Isolation of cytochrome bc₁ complexes from the photosynthetic bacteria Rhodopseudomonas viridis and Rhodospirillum rubrum

Cytochrome bc₁ complexes have been isolated from wild type Rhodopseudomonas viridis and Rhodospirillum rubrum and purified by affinity chromatography on cytochrome c-Sepharose 4B. Both complexes are largely free of bacteriochlorophyll and carotenoids and contain cytochromes b and c₁ in a 2:1 molar ratio. For the Rps. viridis complex, evidence has been obtained for two spectrally distinct b-cytochromes.
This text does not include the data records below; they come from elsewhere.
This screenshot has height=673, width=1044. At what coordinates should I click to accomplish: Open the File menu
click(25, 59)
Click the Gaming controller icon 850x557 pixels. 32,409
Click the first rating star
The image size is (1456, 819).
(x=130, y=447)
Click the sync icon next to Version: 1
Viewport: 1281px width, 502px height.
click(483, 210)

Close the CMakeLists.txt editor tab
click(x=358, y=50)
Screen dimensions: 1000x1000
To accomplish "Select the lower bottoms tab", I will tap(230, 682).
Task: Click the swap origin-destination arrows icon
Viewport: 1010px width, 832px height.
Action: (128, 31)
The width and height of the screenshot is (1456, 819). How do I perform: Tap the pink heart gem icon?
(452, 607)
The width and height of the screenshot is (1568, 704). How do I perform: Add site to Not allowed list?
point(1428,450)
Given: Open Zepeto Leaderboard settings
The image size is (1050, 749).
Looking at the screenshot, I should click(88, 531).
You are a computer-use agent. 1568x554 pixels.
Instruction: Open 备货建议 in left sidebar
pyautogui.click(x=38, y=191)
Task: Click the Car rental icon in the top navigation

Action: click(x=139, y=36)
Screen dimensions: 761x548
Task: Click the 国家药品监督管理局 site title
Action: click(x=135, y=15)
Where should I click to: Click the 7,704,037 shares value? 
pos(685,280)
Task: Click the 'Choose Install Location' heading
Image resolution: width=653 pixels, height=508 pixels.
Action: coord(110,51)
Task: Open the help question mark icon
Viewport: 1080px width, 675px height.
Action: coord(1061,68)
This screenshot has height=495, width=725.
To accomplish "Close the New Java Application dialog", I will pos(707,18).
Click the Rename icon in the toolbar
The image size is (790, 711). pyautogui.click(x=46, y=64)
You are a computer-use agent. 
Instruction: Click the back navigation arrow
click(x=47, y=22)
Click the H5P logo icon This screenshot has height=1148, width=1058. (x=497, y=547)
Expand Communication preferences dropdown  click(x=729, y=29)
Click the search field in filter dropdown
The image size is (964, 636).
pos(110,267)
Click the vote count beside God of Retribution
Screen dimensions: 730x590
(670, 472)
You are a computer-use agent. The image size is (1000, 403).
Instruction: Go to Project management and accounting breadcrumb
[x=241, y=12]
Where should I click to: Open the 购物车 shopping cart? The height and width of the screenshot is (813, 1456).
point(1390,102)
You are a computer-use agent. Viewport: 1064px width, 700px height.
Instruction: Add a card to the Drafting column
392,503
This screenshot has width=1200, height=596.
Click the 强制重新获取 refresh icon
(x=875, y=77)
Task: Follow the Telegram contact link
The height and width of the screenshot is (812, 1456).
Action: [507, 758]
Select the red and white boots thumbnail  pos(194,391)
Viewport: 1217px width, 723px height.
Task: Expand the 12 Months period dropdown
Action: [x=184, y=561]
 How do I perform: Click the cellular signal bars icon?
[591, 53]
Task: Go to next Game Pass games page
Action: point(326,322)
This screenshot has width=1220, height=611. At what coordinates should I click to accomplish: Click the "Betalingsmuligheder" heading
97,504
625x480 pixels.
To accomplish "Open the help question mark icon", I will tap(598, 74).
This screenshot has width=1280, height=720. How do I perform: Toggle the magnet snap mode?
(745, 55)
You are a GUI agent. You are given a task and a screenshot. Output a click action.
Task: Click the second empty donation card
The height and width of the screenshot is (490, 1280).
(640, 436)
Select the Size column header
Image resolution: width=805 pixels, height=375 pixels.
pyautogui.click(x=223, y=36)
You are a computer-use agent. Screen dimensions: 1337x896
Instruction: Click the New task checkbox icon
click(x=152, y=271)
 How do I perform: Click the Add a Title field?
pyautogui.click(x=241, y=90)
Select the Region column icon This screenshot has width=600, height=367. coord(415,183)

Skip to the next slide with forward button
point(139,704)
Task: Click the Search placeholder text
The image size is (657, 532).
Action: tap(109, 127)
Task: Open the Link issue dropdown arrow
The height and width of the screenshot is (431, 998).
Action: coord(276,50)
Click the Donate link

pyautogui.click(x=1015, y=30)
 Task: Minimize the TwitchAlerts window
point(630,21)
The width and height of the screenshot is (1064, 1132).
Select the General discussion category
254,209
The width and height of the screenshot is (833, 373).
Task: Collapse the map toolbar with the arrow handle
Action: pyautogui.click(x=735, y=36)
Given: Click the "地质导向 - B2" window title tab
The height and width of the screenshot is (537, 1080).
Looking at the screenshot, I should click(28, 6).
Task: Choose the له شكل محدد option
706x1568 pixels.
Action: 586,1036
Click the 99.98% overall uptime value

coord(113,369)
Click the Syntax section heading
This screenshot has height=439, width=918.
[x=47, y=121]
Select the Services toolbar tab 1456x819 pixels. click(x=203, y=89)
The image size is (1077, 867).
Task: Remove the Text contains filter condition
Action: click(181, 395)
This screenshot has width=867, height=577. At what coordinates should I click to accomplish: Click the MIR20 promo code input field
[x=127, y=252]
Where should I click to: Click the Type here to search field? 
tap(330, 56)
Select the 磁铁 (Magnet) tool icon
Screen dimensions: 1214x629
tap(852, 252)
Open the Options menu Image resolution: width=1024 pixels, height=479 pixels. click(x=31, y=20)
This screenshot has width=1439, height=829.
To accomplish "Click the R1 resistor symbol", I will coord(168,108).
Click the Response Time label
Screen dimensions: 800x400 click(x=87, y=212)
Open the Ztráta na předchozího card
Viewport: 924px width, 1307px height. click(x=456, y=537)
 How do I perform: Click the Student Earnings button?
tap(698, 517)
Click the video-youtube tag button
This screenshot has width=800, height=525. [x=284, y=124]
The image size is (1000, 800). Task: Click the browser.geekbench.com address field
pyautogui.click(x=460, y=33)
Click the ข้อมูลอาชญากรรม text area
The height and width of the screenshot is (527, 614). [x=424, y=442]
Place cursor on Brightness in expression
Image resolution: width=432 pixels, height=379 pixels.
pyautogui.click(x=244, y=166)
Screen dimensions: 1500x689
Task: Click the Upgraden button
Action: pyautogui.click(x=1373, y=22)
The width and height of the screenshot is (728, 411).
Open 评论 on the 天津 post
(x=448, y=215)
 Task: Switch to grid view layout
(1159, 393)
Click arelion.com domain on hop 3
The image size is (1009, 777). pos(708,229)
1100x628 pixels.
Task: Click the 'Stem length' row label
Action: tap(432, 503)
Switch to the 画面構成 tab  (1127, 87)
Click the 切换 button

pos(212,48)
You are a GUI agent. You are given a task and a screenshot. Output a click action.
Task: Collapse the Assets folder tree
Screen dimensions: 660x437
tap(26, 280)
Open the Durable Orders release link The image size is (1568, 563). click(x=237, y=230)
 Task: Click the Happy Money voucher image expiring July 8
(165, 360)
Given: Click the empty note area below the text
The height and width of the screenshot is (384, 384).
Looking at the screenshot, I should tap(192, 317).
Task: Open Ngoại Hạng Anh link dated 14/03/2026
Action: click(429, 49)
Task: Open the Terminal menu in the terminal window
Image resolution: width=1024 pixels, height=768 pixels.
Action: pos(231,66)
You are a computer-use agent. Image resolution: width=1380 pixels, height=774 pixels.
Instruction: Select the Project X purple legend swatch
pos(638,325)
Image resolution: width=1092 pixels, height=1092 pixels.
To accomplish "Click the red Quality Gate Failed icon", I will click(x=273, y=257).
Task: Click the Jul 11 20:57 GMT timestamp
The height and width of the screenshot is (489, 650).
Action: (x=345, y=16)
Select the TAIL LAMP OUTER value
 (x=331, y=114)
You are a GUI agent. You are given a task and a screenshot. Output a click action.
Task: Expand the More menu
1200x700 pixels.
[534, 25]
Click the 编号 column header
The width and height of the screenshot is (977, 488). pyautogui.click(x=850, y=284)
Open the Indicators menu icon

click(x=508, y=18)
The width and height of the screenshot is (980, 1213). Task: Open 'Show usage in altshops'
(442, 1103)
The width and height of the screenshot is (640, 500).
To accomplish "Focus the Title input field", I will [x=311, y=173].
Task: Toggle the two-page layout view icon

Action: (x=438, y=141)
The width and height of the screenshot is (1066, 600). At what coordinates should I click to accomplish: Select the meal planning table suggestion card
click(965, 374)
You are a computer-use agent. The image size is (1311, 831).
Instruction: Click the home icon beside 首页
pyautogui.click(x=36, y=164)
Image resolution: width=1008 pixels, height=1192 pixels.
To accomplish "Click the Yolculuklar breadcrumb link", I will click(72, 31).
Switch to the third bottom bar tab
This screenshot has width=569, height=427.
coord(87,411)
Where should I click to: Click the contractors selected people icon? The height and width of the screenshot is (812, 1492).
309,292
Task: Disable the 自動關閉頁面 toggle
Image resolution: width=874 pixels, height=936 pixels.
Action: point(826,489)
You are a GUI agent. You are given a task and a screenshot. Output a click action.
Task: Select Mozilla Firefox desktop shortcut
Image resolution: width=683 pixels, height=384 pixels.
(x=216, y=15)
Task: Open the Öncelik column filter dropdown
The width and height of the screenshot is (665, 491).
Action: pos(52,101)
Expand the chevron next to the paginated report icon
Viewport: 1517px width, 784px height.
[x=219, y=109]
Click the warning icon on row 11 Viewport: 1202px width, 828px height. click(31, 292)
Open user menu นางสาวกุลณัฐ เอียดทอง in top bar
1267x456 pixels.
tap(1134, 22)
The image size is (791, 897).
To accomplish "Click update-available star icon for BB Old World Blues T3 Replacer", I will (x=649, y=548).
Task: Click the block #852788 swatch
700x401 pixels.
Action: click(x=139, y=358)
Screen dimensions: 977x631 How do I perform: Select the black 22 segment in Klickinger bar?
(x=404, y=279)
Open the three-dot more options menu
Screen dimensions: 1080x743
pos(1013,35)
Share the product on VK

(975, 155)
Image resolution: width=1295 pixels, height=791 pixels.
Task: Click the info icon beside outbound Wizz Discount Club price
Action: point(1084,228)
The R. rubrum complex contains a Rieske iron-sulfur protein (present in approximately 1:1 molar ratio to cytochrome c₁) and catalyzes an antimycin A- and myxothiazol-sensitive electron transfer from duroquinol to equine cytochrome c or R. rubrum cytochrome c₂. Although an attempt to prepare a cytochrome bc₁ complex from the gliding green bacterium Chloroflexus aurantiacus was not successful, membranes isolated from phototrophically grown Cfl. aurantiacus were shown to contain a Rieske iron-sulfur protein and protoheme (the prosthetic group of b-type cytochromes).